Barring appeal, many local water rights holders may soon receive a refund on three years' worth of fees paid to the State Water Resources Control Board (SWRCB). In a Jan. 17 ruling, a Sacramento appeals court found the agency's funding scheme unconstitutional and ordered the refund of up to $20 million in collected fees to the petitioners.
Currently, officials with the agency are considering whether to appeal the ruling to the California Supreme Court, but couldn't comment on the active litigation.
"It's a 55-page decision," SWRCB spokesperson Liz Kanter said. "We're mulling over it and deciding what the best course of action is."
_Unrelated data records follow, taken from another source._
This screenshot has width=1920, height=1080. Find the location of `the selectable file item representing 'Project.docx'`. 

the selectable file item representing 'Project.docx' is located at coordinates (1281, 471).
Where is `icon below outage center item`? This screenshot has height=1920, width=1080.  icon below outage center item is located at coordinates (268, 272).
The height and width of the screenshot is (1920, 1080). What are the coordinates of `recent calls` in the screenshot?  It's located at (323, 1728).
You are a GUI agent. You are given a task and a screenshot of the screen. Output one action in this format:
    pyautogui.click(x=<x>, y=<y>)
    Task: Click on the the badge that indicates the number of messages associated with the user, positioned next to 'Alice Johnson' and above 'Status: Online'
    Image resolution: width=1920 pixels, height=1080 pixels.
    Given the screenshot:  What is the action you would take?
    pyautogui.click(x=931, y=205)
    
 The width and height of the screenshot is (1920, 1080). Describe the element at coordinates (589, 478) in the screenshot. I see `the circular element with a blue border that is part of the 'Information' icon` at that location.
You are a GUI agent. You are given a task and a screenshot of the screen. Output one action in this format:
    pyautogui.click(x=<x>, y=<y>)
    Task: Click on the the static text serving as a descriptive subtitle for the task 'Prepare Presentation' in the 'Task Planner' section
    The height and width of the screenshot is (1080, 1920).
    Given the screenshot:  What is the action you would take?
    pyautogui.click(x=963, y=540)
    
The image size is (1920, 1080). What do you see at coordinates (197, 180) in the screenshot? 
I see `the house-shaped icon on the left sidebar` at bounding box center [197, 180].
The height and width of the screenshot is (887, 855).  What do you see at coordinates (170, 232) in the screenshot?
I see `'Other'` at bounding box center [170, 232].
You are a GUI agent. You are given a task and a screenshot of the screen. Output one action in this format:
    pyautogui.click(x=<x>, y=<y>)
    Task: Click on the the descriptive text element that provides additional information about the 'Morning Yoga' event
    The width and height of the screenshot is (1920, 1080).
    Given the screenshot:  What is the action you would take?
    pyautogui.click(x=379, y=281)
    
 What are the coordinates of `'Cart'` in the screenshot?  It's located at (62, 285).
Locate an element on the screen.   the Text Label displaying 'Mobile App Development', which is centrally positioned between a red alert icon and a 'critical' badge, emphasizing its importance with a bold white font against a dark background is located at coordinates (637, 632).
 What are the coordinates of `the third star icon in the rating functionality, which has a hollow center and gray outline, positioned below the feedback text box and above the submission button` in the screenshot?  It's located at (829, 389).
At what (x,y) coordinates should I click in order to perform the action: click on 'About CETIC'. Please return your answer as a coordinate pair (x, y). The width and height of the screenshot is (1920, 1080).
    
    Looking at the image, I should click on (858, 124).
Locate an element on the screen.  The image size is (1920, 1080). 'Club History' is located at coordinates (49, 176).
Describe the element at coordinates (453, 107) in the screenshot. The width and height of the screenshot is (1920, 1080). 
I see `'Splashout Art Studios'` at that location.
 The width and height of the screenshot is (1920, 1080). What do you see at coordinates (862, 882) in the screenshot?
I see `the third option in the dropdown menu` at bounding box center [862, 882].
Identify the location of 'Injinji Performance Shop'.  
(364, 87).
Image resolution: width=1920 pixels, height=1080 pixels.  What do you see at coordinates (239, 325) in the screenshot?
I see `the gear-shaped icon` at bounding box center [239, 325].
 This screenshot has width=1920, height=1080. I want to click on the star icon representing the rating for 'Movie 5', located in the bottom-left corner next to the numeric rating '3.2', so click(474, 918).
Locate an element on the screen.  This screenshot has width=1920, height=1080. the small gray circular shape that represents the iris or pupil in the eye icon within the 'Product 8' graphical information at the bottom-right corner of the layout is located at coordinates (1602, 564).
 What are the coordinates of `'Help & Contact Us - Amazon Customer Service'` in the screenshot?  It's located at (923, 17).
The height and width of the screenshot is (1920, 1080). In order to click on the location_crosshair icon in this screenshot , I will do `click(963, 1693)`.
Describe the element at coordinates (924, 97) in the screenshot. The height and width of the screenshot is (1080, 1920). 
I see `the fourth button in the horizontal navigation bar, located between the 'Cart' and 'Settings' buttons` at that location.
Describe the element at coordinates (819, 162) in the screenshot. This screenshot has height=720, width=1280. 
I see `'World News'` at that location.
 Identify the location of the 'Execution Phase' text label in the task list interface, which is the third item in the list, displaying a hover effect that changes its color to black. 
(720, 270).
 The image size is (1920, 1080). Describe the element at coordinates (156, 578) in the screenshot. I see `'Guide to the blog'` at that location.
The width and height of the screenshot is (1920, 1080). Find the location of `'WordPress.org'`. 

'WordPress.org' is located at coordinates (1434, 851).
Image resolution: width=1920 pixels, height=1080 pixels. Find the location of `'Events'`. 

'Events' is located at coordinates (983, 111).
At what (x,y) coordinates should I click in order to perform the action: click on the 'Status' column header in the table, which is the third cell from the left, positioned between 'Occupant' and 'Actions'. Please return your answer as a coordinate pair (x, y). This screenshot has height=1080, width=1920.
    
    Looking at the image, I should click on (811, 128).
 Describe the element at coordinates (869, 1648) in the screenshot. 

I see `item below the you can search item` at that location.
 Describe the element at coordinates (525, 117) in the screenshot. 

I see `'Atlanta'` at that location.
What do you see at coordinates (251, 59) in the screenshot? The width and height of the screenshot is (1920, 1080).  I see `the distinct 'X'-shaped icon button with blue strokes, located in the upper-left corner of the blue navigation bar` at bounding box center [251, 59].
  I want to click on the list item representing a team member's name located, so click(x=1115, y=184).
The state imposed the annual fee of three cents per-acre-foot with a $100 minimum in 2004 to fund its new Water Rights Division, raised by a Senate bill the year before.
However, the California Farm Bureau and several smaller property rights lobbies vocally objected to the SWRCB's blanket funding method, which taxed all permitted water rights holders whether they used the resource or not. Further outcry came from the $100 base fee that applies to even small seasonal ponds.
Paso cattleman Hy Blythe owns many such ponds and said that he filed several requests with the SWRCB to reassess the bills he began receiving three years ago. The rancher explained that most of his ponds are so small that they serve no other use than providing seasonal drinking water for his herd. He further asserted that the pools actually serve an environmental purpose by effectively blocking silt from reaching the Salinas River basin and providing an alternative to drilling wells on his property.
Blythe, whose supplemental avocado and citrus crop was significantly impacted by the recent freeze, estimated that the fees drained roughly $5,000 from his bottom line since 2004.
"Farming isn't quite the business it was 50 years ago," Blythe said. "Every little bit we gotta watch."
The formal legal challenge, filed by the Farm Bureau in 2004 and upheld by the District 3 appellate last month, contested the manner by which the state assessed the tax that is, without assessment. According to the decision, regulatory fees can only be used to recoup the cost of a provided service, and not to fund other programs or perform budgetary patchwork.
"It was not passed through the system correctly," local Farm Bureau coordinator Steven Knudsen said.